Monday, April 6, 2015

Day Four after Joshua's Suicide~Devotion


photo by Jean Ann Williams


“Fear not, for I am with you; be not dismayed, for I am your God; I will strengthen you, I will help you, I will uphold you with my righteous right hand.”
—Isaiah 41:10

The day after Joshua’s memorial, my appetite growled.

My food groups up until Joshua’s death consisted of dairy, grains, fruits, vegetables, and chicken. Now, I couldn’t get enough steak or salsa. I thought that odd because I ate very little meat before, let alone red meat. Then I read later that our bodies crave protein when we’re under tremendous stress. As far as salsa, I already knew that hot peppers release happy endorphins.

Every single night we ate either Mexican food or steak that first year.

I’d been a healthy eater for twenty-five years, so my mind stung with guilt for the cravings of sugared chocolates after Joshua died. I made most of my indulgences organic sweets. But sometimes nothing satisfied me like M&Ms or the vanilla cream-filled tea cookies. I’d eat those with tall glasses of organic milk.

I was a hypocrite. I knew better than to eat the sweet, empty-calorie foods. That created new guilt heaped upon my other guilt for not having been able to save my son.

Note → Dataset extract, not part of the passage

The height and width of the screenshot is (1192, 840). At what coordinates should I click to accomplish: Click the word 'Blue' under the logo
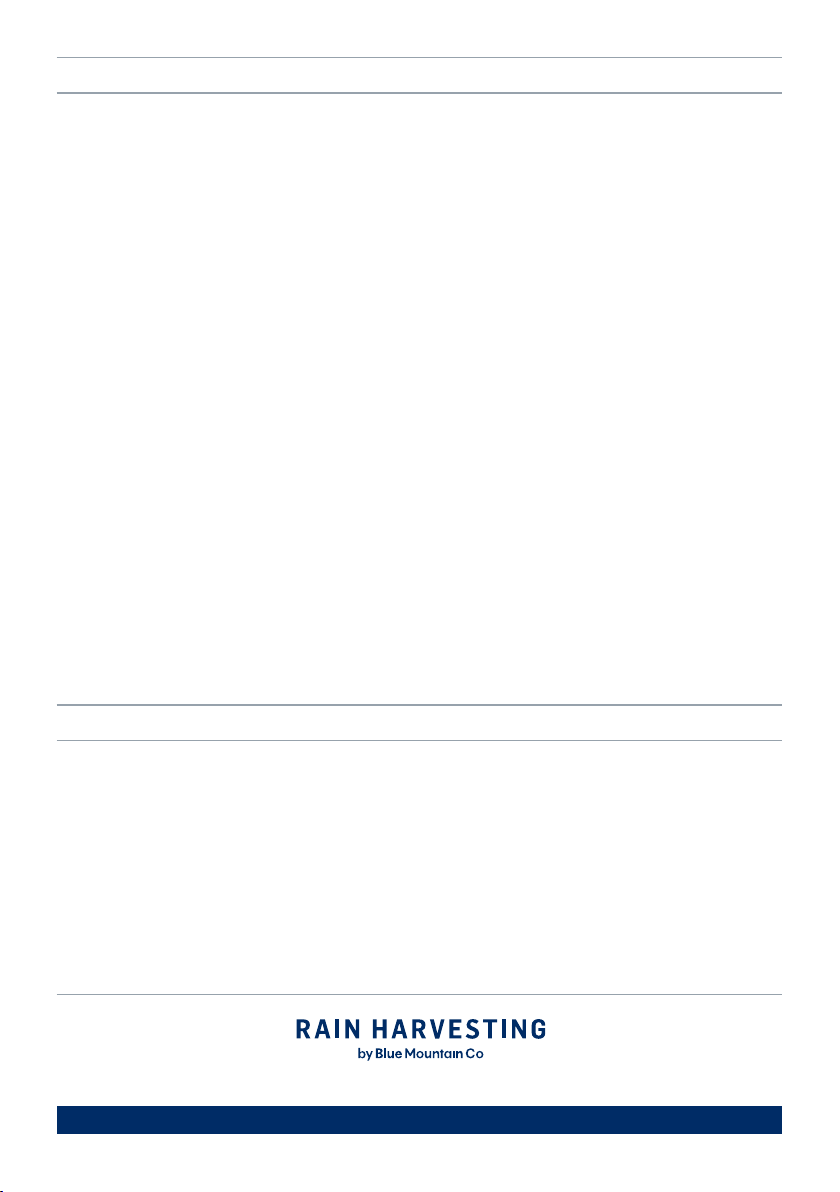pyautogui.click(x=388, y=1054)
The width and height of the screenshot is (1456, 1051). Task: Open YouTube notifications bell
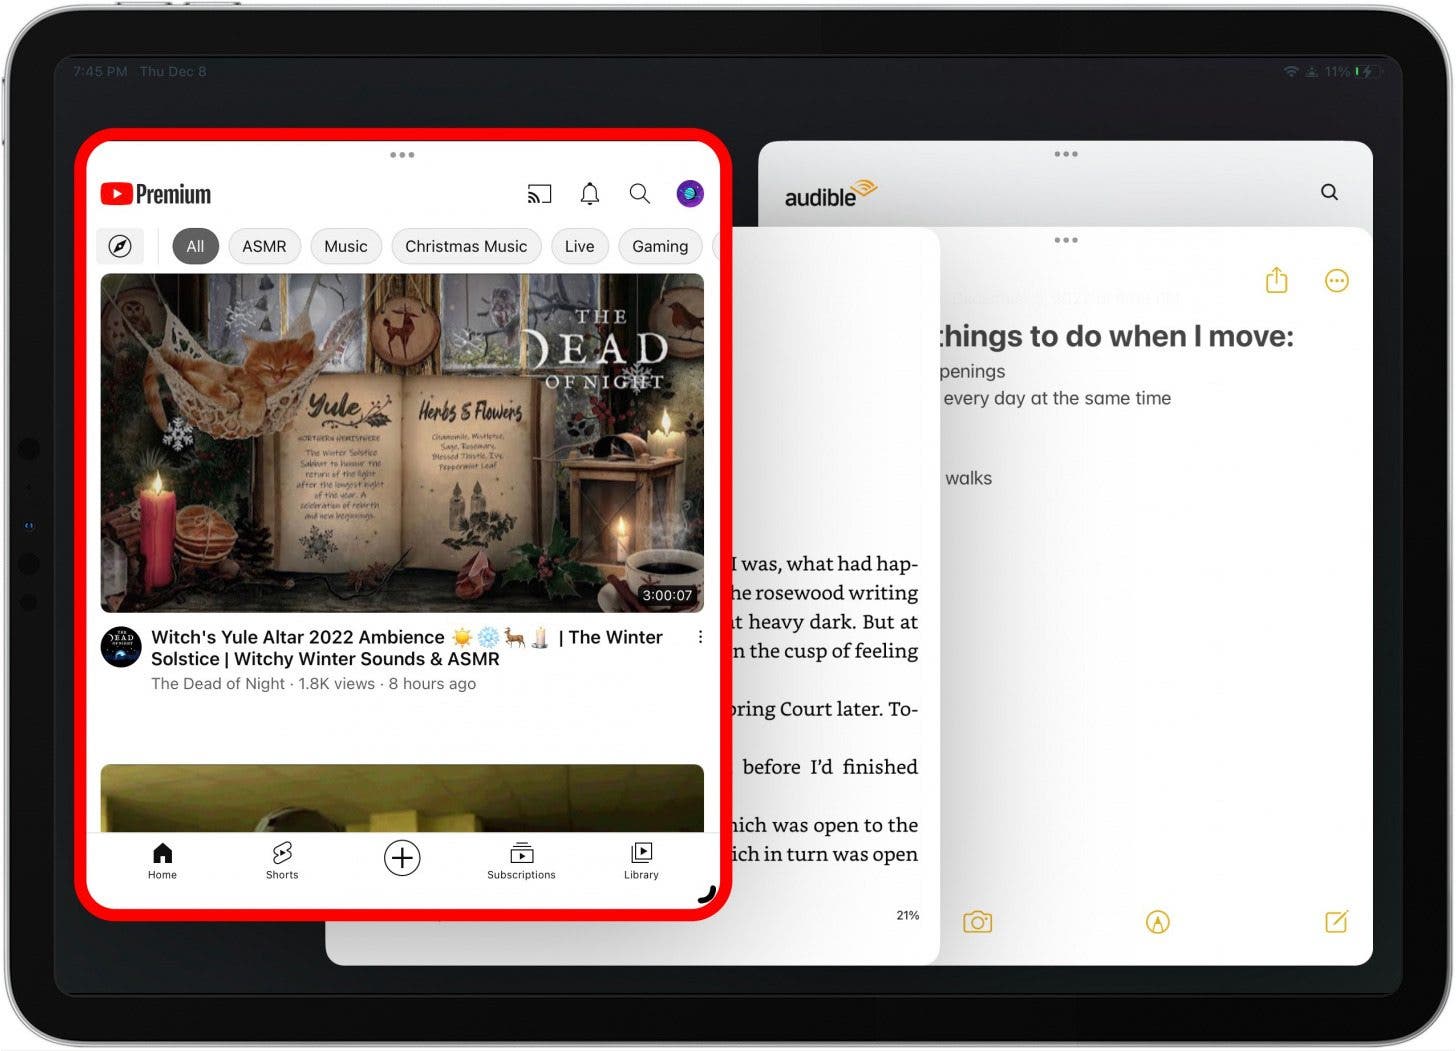[x=589, y=193]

In time, I came to understand I needed the comfort foods to keep me from losing my mind, although I handled the junk food part wrong. In time, I switched to healthier sweets and much less of them.

As I ate and ate, I still believed with my whole being that God would not abandon me. Although, I had no idea how harsh my reality would become in those first grieving years.

Lord, I’m glad You created the wholesome comfort foods that I could turn to. In Jesus’s name, I thank You. Amen.